After receiving the endorsement of the Connecticut Hispanic Democratic Caucus, Mayor Toni Harp went door-knocking with Hill alders and scored a lawn sign and a commitment of about half a dozen voters to cast their ballots for her on election day.
The exercise in New Haven retail politicking featured took place Thursday evening on Arch Street between Columbus and Congress, where the caucus had organized a formal announcement. About 50 people, including alders and other Latino politicos current and past, gathered on the Arch Street green space at about mid-block.
The statewide caucus, whose main mission is to identify and encourage Latinos to run for political office, had officially endorsed Mayor Harp for a third term during a meeting last weekend in New Britain, said Chairwoman Norma Rodriguez-Reyes.
Harp, who is seeking a third two-year term, facing Marcus Paca in s a Sept. 12 Democratic Party primary
Among the people attending the endorsement ceremony were Alders Ernie Santiago, Kenneth Reveiz, Jose Crespo, Dolores Colon, and Rodriguez.
City Elderly Services Director Migdalia Castro was in attendance along with Joe Rodriguez, former Fair Haven alder and currently Sen. Richard Blumenthal’s state operations director; former Alder Maria Rodriguez; mayoral chief of staff Tomas Reyes; police commissioner Kevin Diaz, and new city economic development small-business staffer Gerry Garcia, who was the first Latino to come close to getting on the statewide ballot in 2009 as a candidate for secretary of state.
In her remarks at the endorsement ceremony, Rodriguez-Reyes said it is now time a Latino be on the ballot for one of the major offices: “We need a slated state constitutional officer in order to tell our people that inclusion is taking place,” she said.
Amid an array of campaign flyers, buttons, stickers, and T-shirts, distric State Rep. Juan Candelaria, whose family lives on Arch Street, hailed the mayor for her keeping the city safe, balancing the budget, and not increasing taxes during a time when the state is in deficit.
“We don’t need to change our mayor. We need to endorse her. She’s a leader who protects people. She’s done an exemplary job. We need to knock on doors,” he declared.
Several groups, including the mayor and Hill Alder Evelyn Rodriguez, who is also running for re-election, did precisely that after the ceremony.
At the ten or so doors knocked on in the following half hour, about half the residents answered. All indicated they are registered. They pledged to support the mayor, for different reasons.

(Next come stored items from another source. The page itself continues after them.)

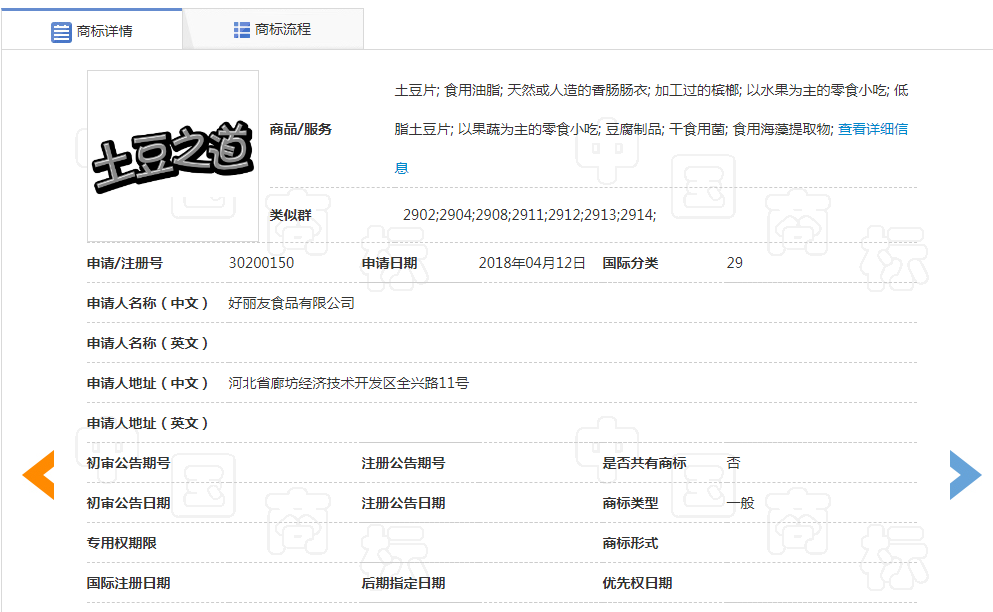
Task: Click the bullet-list icon on 商标流程 tab
Action: 242,30
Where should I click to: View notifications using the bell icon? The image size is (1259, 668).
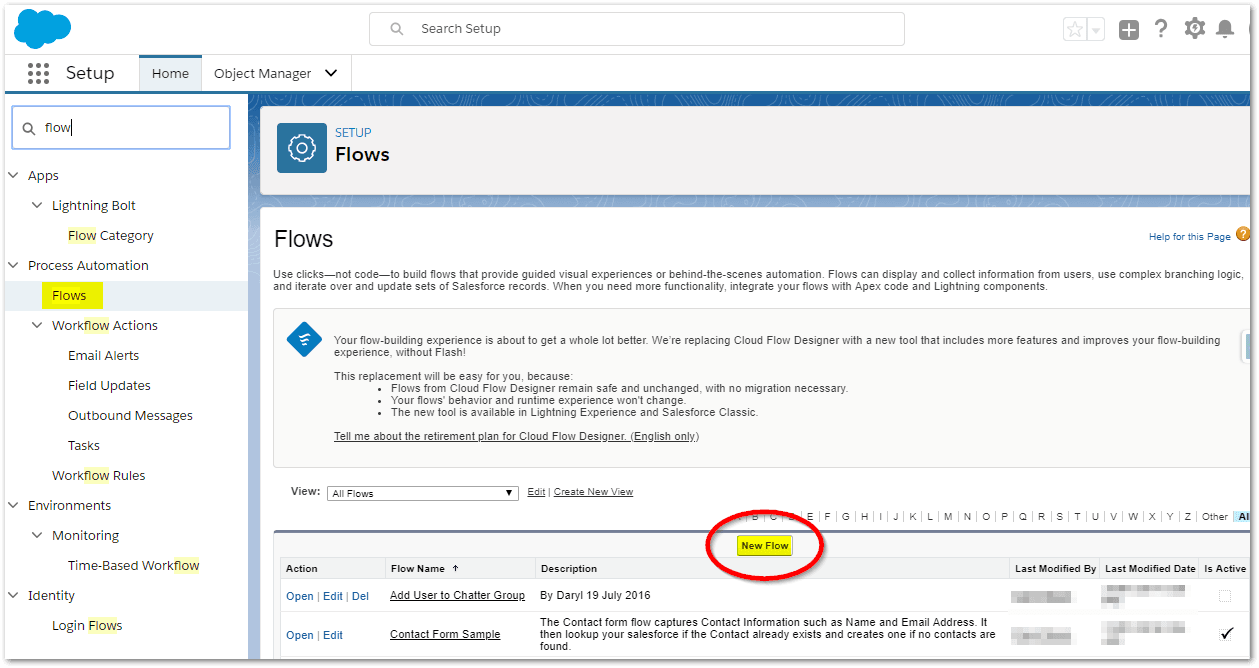(x=1225, y=29)

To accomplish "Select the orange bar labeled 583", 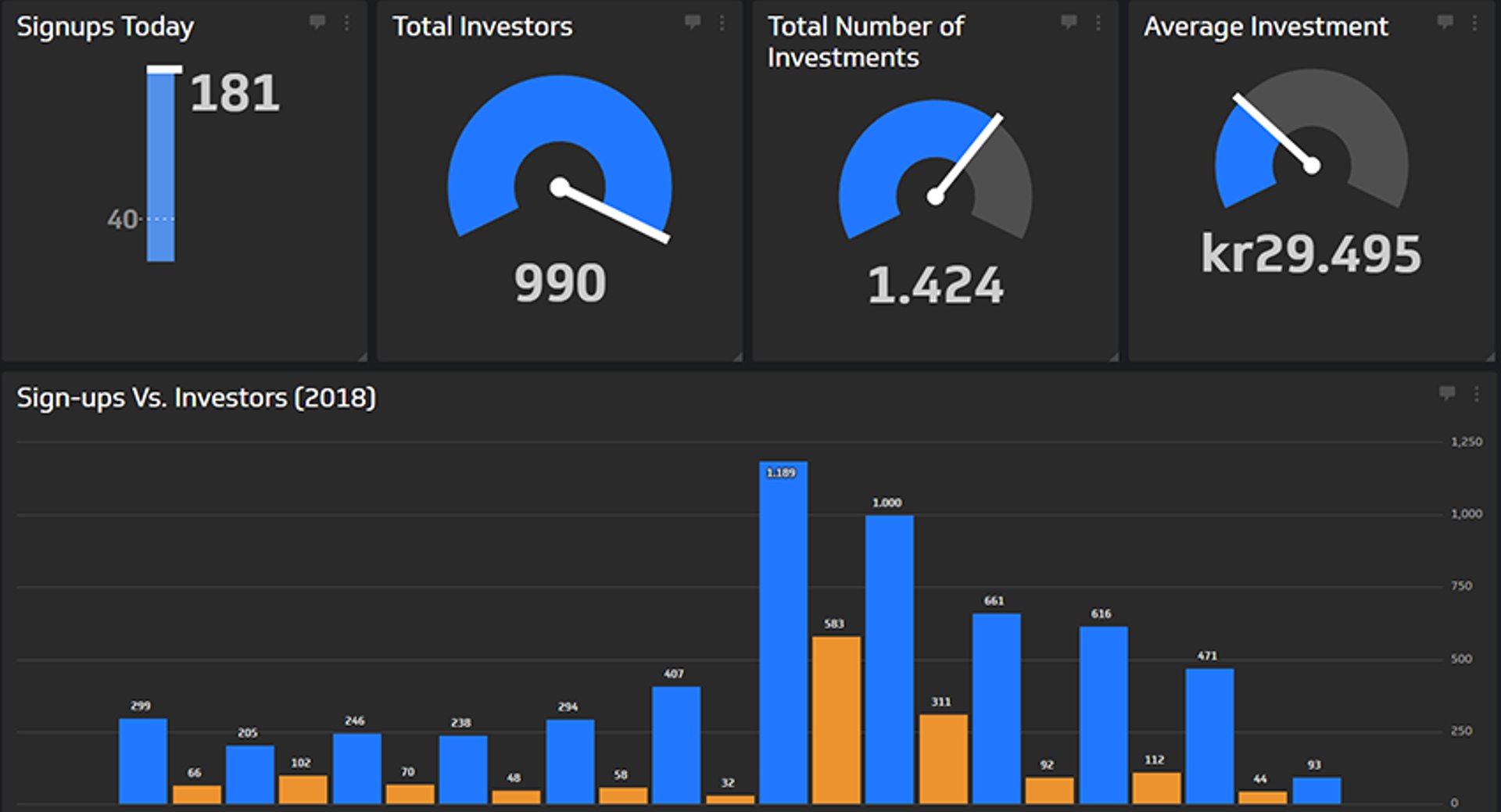I will pyautogui.click(x=836, y=719).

After being interrupted during their spaghetti dinner, sisters Lubertha Hill and Joan Bynum took a picture with the mayor. They said they feel safer these days in their tidy Arch Street house.
A little farther down the block Liliana Lopez and her husband were on the porch of their neatly painted home.
“I’m Jonathan,” said Harp Hill Field Coordinator Jonathan Colon. “Can I count on your vote?”
“Most likely,” replied Lopez “I like the presence of woman as mayor.”
“Thank you,” said Mayor Harp.
Even though Lopez and her husband were still upset that their car had recently been stolen — it was found and returned a week later — that didn’t alter the support, she said.
Lopez has been in her house for nine years, she said. During that time the neighborhood had improved, in her estimation. The reason: most of the houses are owned by the people who occupy them.
Up the block from Lopez, the mayor learned, through the translation of Rodriguez, that Lisandro Castro’s high-school aged special needs son had finally found a school and teachers who are helping him. After struggles in one or more schools, he’s in a place where “the care is very good,” Castro said, with evident relief as she recalled previous episodes.
“That’s good to hear,” said the mayor.
Just next door at 55 Arch, Debra Willoughby was sitting on the trim lawn of the house that she purchased, in foreclosure, nine years before, and since fixed up.
She praised the quiet on the block. She said Alder Rodriguez, had knocked on her door as soon as she moved in and has been in regular contact since.
To Harp she said, “Since you’ve been mayor, we haven’t had high rates of crime.”
To her alder she said, pointing to the street, “It’s a racetrack here. Are we going to get our speed bumps?”
“We’re on the list,” Rodriguez replied.
After ten more minutes of chatting, one of the Harp staffers asked if Willoughby would mind if the campaign put a sign on the property.Willoughby gave the OK.